The owner of the Riviera Hotel Casino on the Strip and other properties says is not in a position to consider the merger proposal because Riv has entered into a lockup and option agreement for 9.2% of Riviera's outstanding stock now held by Triple Five Investco LLC and Dominion Financial LLC, without prior approval by Riviera's board of directors. Riviera chairman/CEO William Westerman says the action has triggered the defensive provisions of Nevada's Business Combination Law and Riviera's articles of incorporation applicable to "substantial stockholders."
Westerman says such an action by Riv according to the Business Combination Law disqualifies Riv and its related parties from engaging in a merger or other combination with Riviera for the three-year period specified in the Business Combination Law. In addition, Riviera says its articles of incorporation state that if Riv ultimately buys Riviera shares from Triple Five, Dominion Financial or anyone else without the Riviera board's prior approval, Riv's voting rights as to those shares will be reduced to 1/100 of one vote per share.
Westerman says that prior to entering into the lock-up agreement without board approval Riv and its related parties made repeated requests to Riviera to allow the acquisition or lockup of Triple Five's and Dominion Financial's shares. "We rejected (Riv's) requests because, among other reasons, they would have interfered with the ability of all Riviera shareholders to receive and respond to competing acquisition proposals and thereby get the highest value for their shares," he says. "(Riv's) lockup and option agreement for 9.2% of our stock, which takes that stock off the market for 90 to 180 days, is a prime example of what we repeatedly told (Riv) we would oppose."
Riv consists of Paul C. Kanavos and Robert Sillerman, the managing members of New York-based Flag Luxury Properties LLC; Las Vegas developer Brett Torino; and Starwood Capital Group chairman and CEO Barry Sternlicht. Riv responded to Riviera's decision this morning, stating in a letter that it "vehemently disagrees" with Riviera's position.

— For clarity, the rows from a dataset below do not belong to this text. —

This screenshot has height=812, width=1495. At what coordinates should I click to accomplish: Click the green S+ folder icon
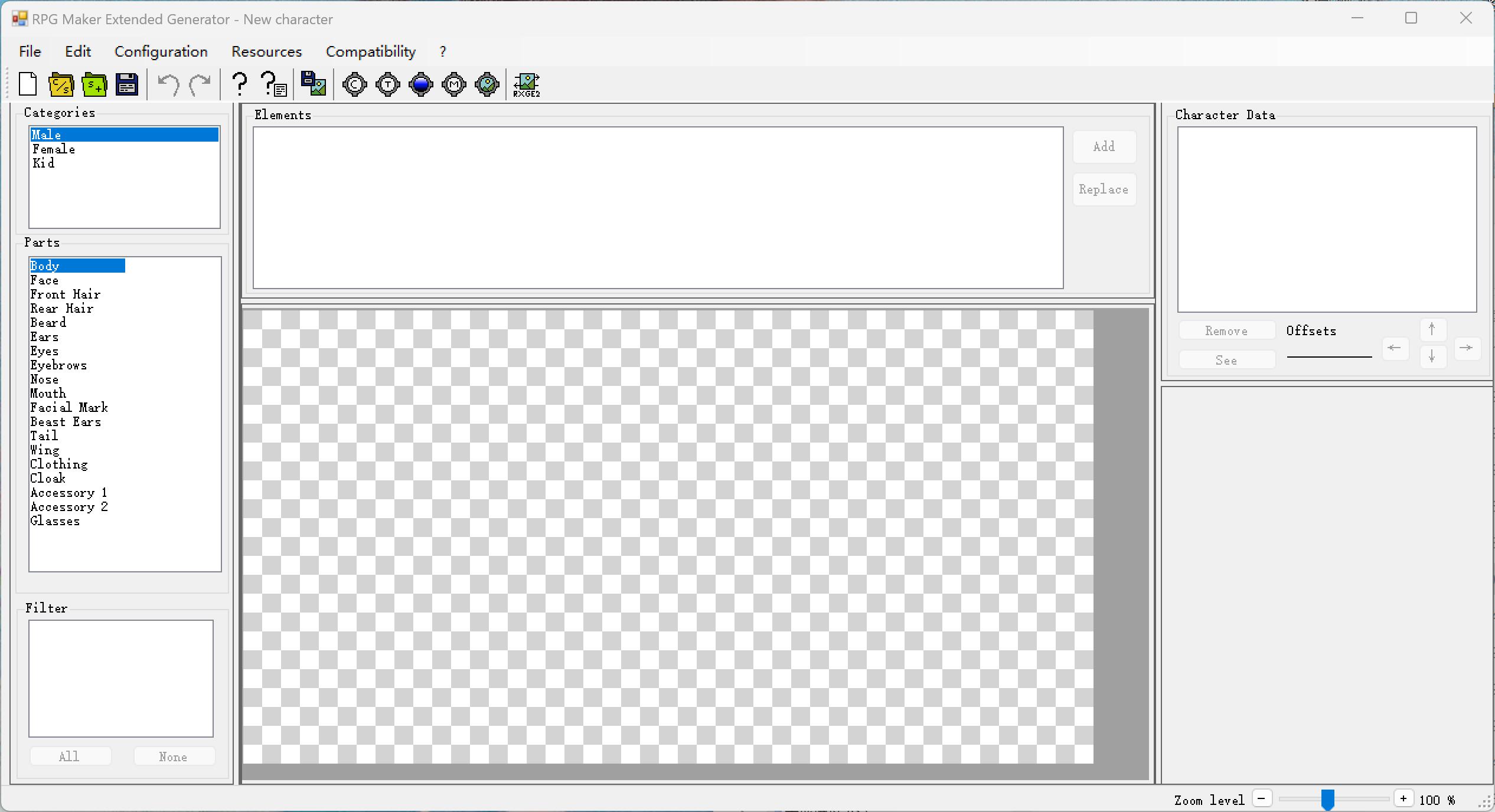pos(94,84)
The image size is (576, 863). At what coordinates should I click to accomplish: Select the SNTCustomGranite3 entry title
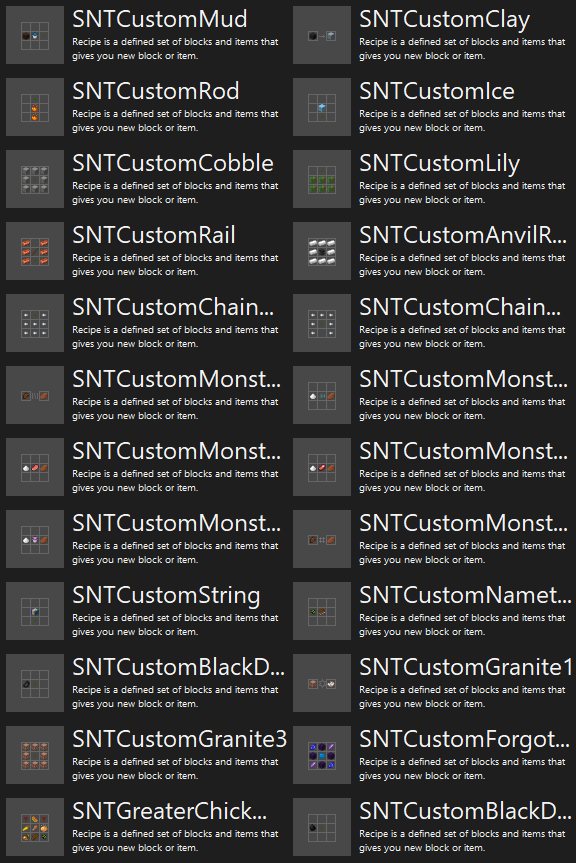[x=179, y=739]
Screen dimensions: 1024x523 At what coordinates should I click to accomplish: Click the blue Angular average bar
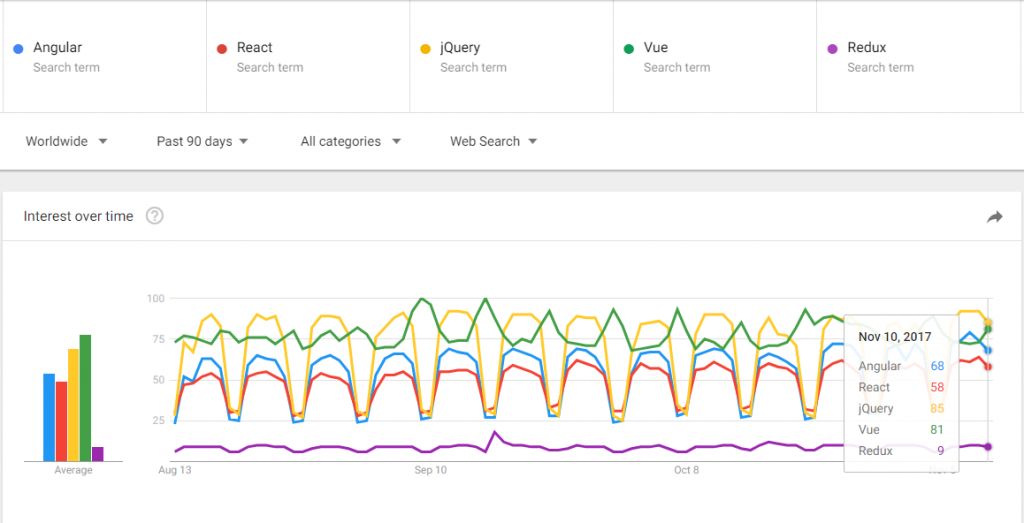pos(49,418)
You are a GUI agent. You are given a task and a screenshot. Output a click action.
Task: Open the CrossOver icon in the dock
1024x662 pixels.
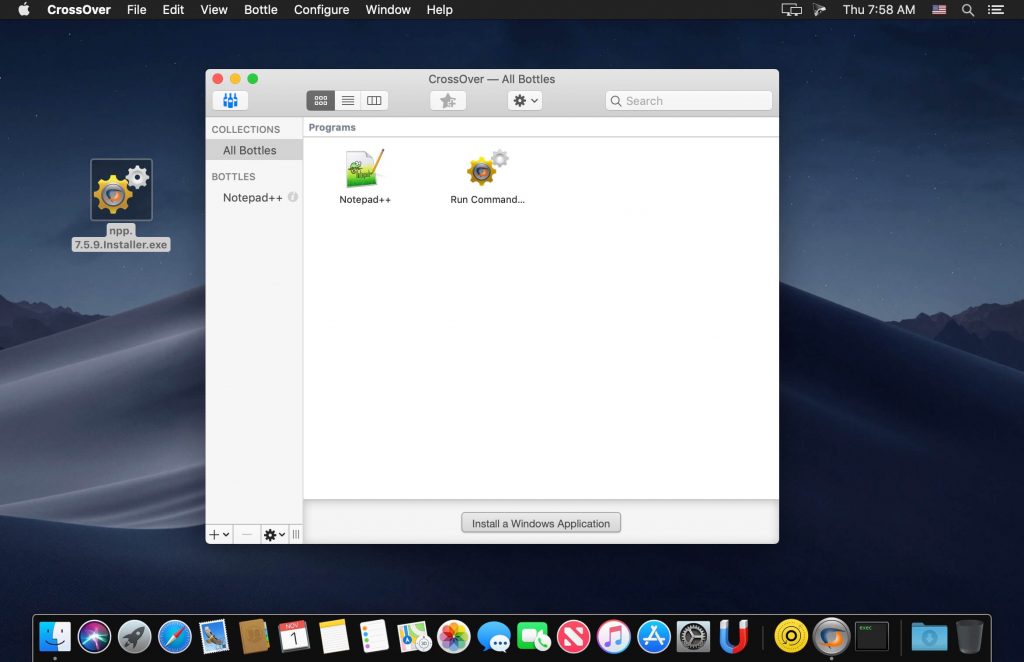831,636
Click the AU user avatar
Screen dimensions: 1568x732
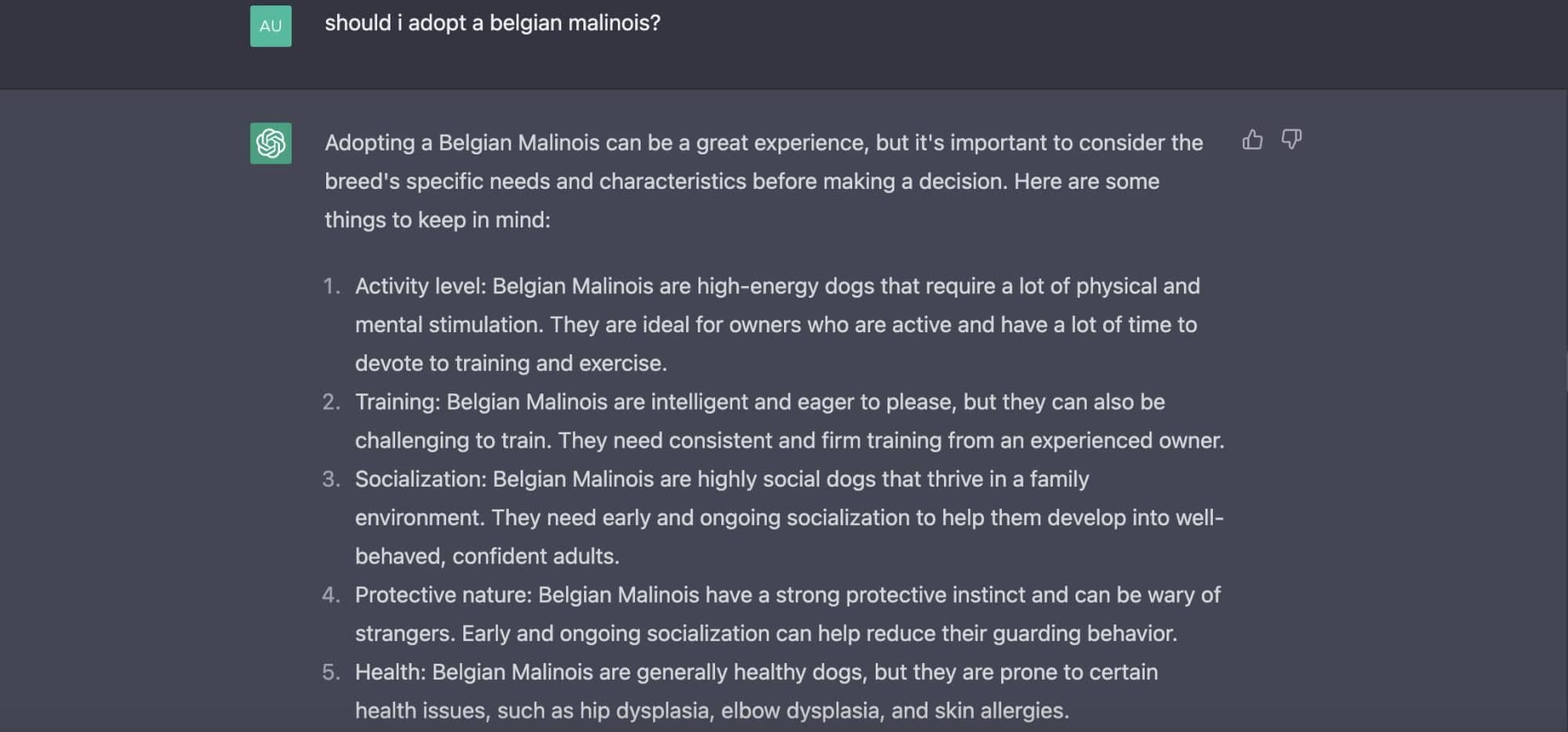[x=270, y=26]
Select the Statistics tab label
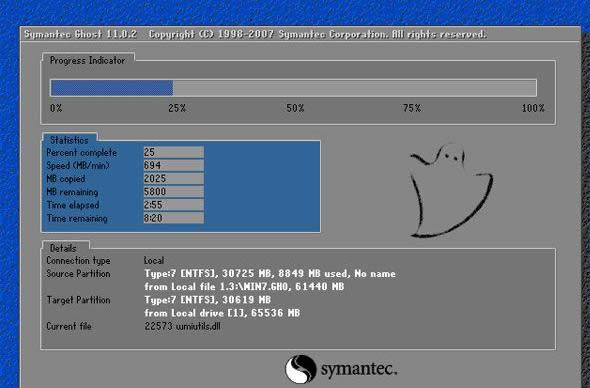 (69, 140)
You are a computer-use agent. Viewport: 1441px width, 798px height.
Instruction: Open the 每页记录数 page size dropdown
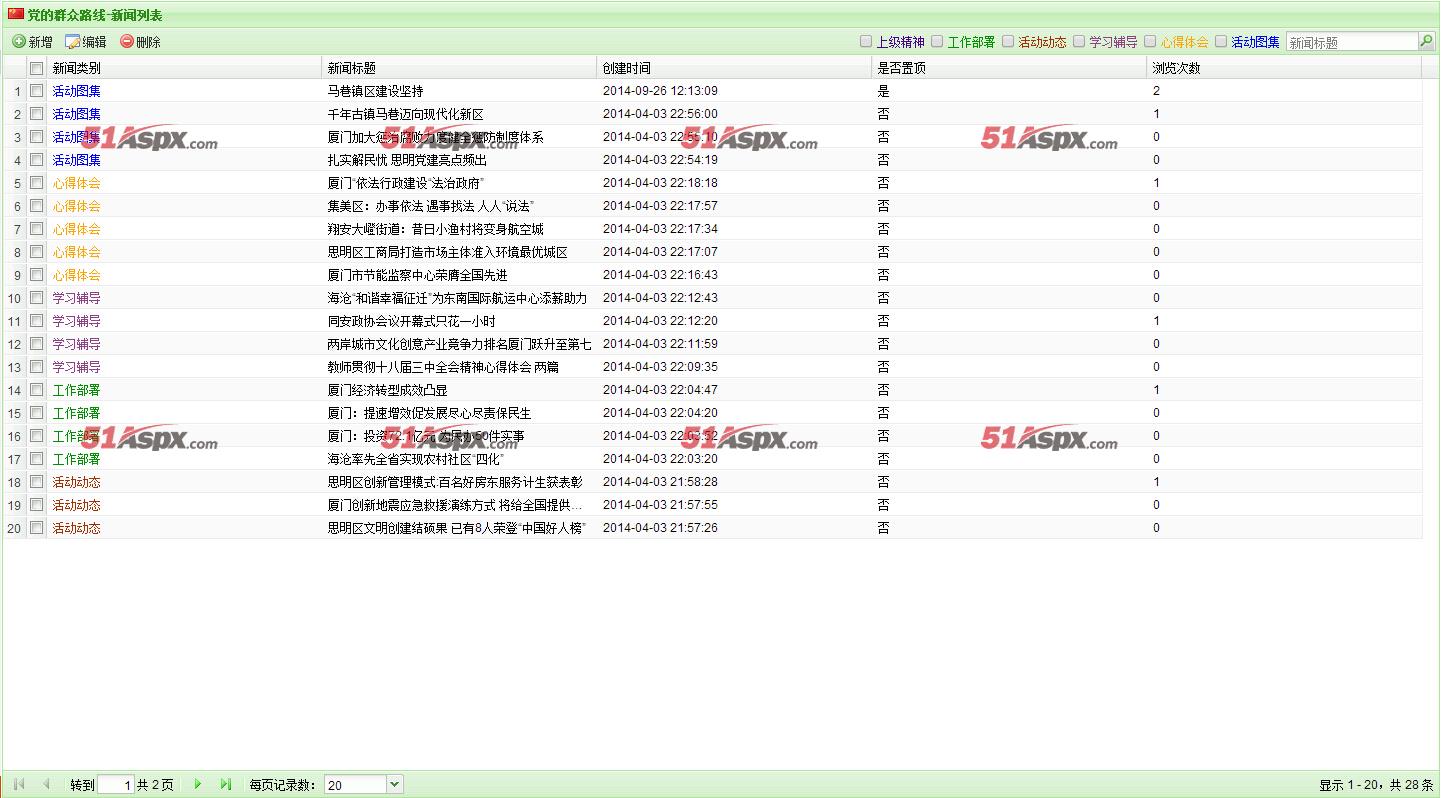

"We feel strongly that the company's stockholders deserve the opportunity to consider our offer and the Board should not stand in the way, particularly given that its opposition is based on what are clearly flawed arguments," states the letter, which indicates that Riv will be sending the Riviera Board an executed merger agreement shortly and would require an immediate response, concluding, "We expect that Riviera's stockholders will hold the Board accountable if it continues to ignore its fiduciary duties."
The letter states that the Riviera Board previously granted Riv a waiver of the anti-takeover provisions in Riviera's articles of incorporation as well as the business combinations provisions in the Nevada corporate statute. In the letter Riv also denies that it made repeated requests for board permission for the lock-up agreement. Instead, Riv alleges it asked for approval to acquire outright the stock held by Triple Five and Dominion Financial and only after the Board refused did it purchase an option from Triple Five and Dominion Financial that is conditioned on obtaining the necessary Board approvals.
"Ignoring the merits of our offer is directly contrary to the Board's fiduciary duties," states the letter from Riv. "The Board's legal responsibility is to obtain the highest and best possible value for its stockholders, not to find spurious reasons why bidders (and in this case, the sole bidder) should be disqualified from acquiring the company."
Riv's offer is the fourth the company has received in the past year. In November 2006, it received a $21-per-share offer from a partnership of real estate developer Ian Bruce Eichner and the D.E. Shaw group, which is already a major shareholder of Riviera. The 30-day exclusive negotiating agreement came and went without any action being taken by either side.
In April 2006, Riviera Holdings signed a $17-per-share takeover agreement with Riv, which earlier in the year got Riviera CEO William Westerman to agree to sell his shares for $15 per share. The takeover agreement sparked a substantial response from investors, including class-action complaints and scathing letters from the company's largest shareholders vowing to vote against the merger. Among other things, the letters question the Riviera board's valuation of the company's real estate in Las Vegas, which represents one of the last large developable parcels of land on the Strip.
In August, just before shareholders were to vote on the $17-per-share offer, a $20-per-share offer was submitted by International Gaming & Entertainment LLC, a special-purpose affiliate of BT Enterprises LLC, a Boston-based merchant equity fund. Riviera promptly delayed its shareholder vote and said it would review the proposal.
At the end of August, shareholders voted down the $17-per-share offer. In September, Riviera's board of directors terminated consideration of the $20-per-share offer.